Nous mettons trois jours à arriver  au Chili par cette piste qui longe la frontière chilienne. Trois jours car cette route est difficile, il y a des tronçons avec beaucoup de pierres et d’autres avec du sable. Par moment on se demande si l’on va pouvoir passer, mais la voiture s’en sort bien. Mais tellement belle cette route qui passe par de nombreux lacs salés, comme la Laguna Cañapa, à 4144 mètres d’altitude et où nous passons la nuit. La nuit suivante nous bivouaquons à 5028 mètres d’altitude, à Apacheta, où se trouve une fabrique d’acide borique. Nous demandons à passer la nuit dans l’enceinte de l’usine et l’on nous offre même le diner et le petit-déjeuner. Des gens accueillants qui nous vendrons aussi du gasoil car, bien sûr, ici il n’y a pas de station-service. Petit à petit, nous nous sommes habitués à l’altitude et nous ne sommes plus malades, comme la première fois à 4800 mètres.

Tardamos tres días para llegar a Chile por esta pista que va a lo largo de la frontera chilena. Tres días porque este camino es difícil, hay unos pedazos del camino con muchas piedras y otros con arena. A veces nos preguntamos si vamos a poder pasar, pero el carro se comporta muy bien. Es tan bello este camino, pasamos por varios lagos salados, como Laguna Cañapa, a 4144 metros de altitud y donde pasamos la noche. La noche siguiente acampamos a 5028 metros de altitud, en Apacheta, donde se encuentra una fábrica de ácido bórico.

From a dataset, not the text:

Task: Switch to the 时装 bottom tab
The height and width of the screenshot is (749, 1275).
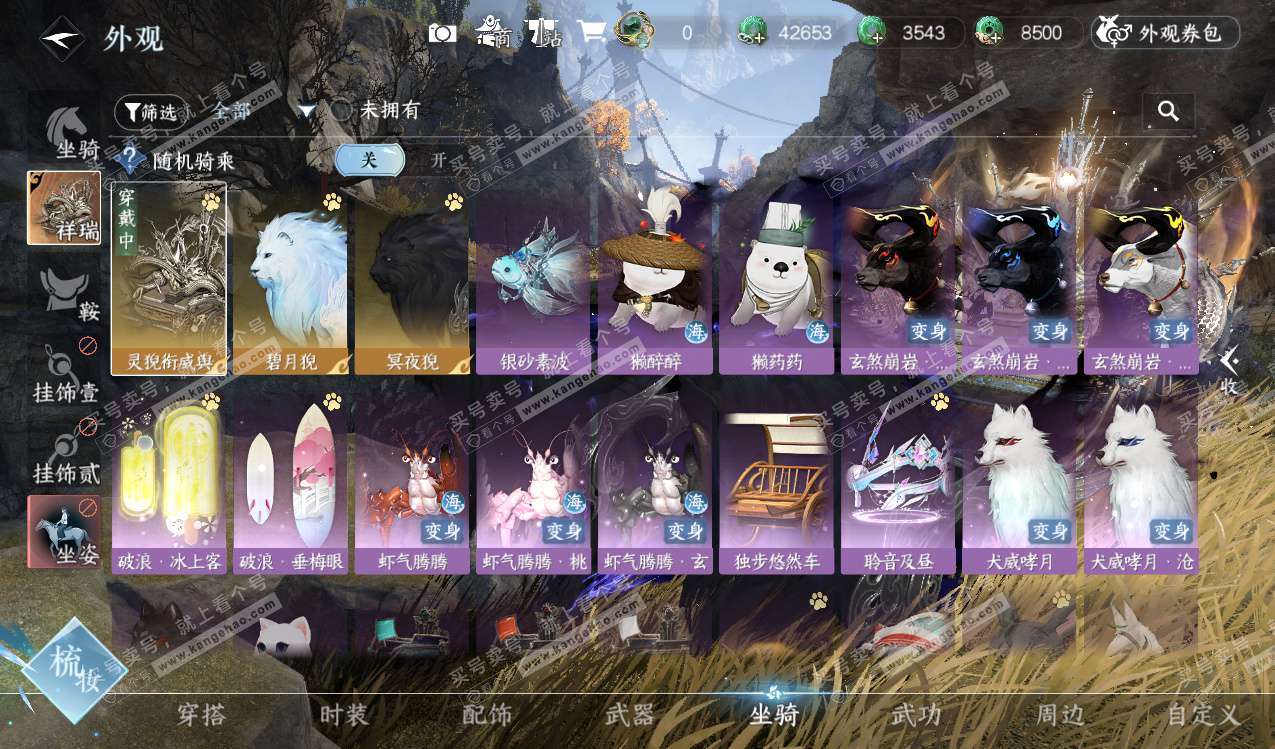Action: (344, 715)
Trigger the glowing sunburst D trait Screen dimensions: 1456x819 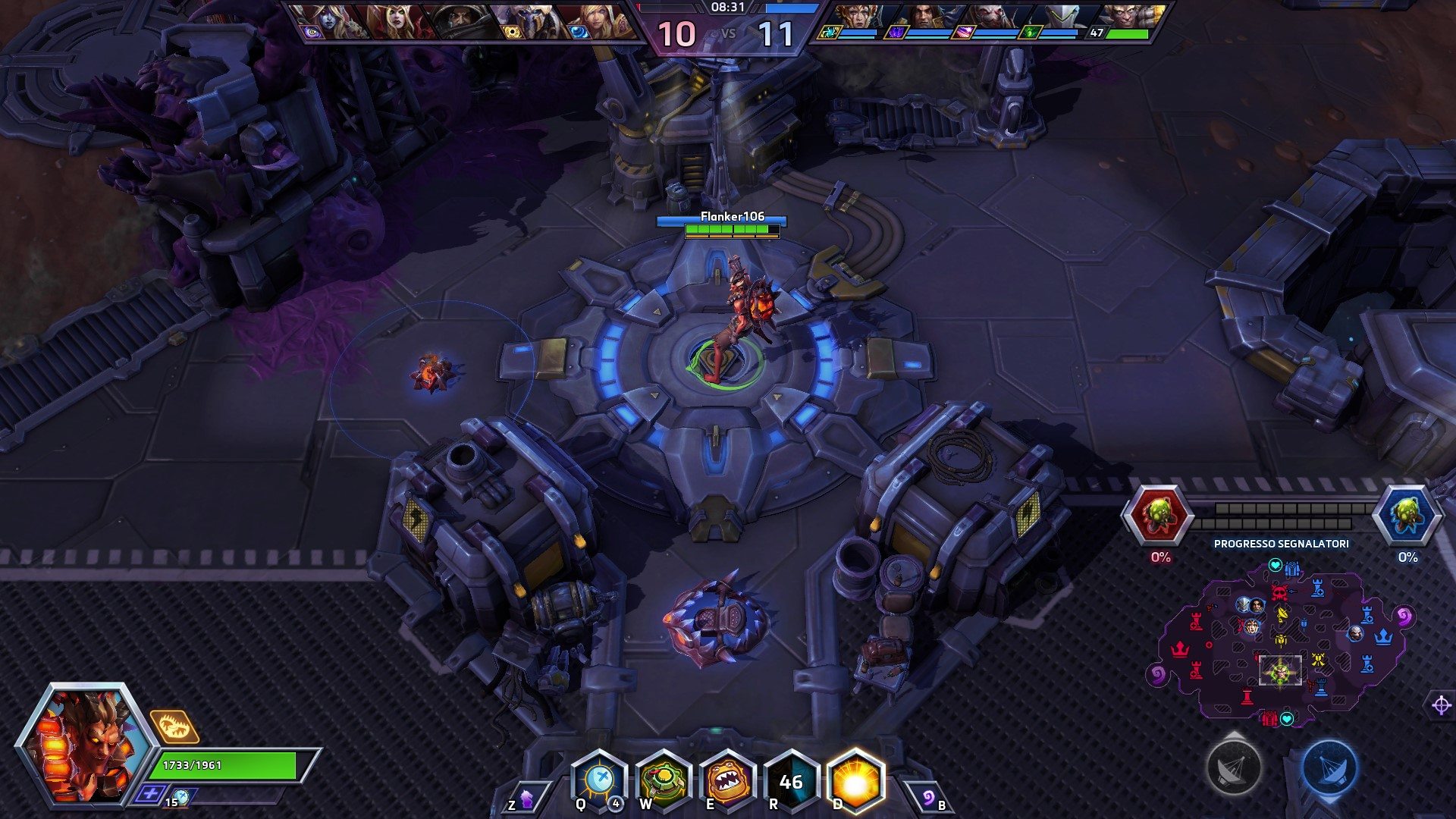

Pedimos pasar la noche en el recinto de la fábrica y hasta nos ofrecen la cena y el desayuno. Gente acogedora que venden también diesel porque, por supuesto, por aquí no hay gasolinera. Poco a poco, nos acostumbramos a la altitud y no nos enfermamos, como la primera vez a 4800 metros.


Nous voyons également les lagunes, Hedionda, Colorada et Verde, où il y a beaucoup de flamands roses. Sur notre chemin, également deux volcans en activité qui rejettent de la fumée, Ollagüe et Putana, et aussi Aguas Calientes, des sources d’eau chaude, à l’odeur de soufre. Nous arrivons à Hito Cajón, la frontière chilienne. Nous voulons aller en Argentine, mais comme nous devons traverser une partie du territoire chilien, nous devons aller jusqu’à San Pedro d’Atacama faire les formalités de douane. Cent kilomètres aller-retour pour tamponner nos passeports, entrée et sortie d’un coup, stupide.

También vemos las lagunas, Hedionda, Colorada y Verde, donde hay muchos flamencos rosados. En nuestro camino, también dos volcanes en actividad que echan humo, Ollagüe y Putana, y también Aguas Calientes, fuentes de agua caliente, con olor a azufre. Llegamos a Hito Cajón, la frontera chilena. Queremos ir a Argentina, pero como debemos atravesar una parte del territorio chileno, debemos ir hasta San Pedro de Atacama para hacer las formalidades de la aduana. Cien kilómetros ida y vuelta para sellar nuestros pasaportes, entrada y salida una vuelta algo de un estúpida.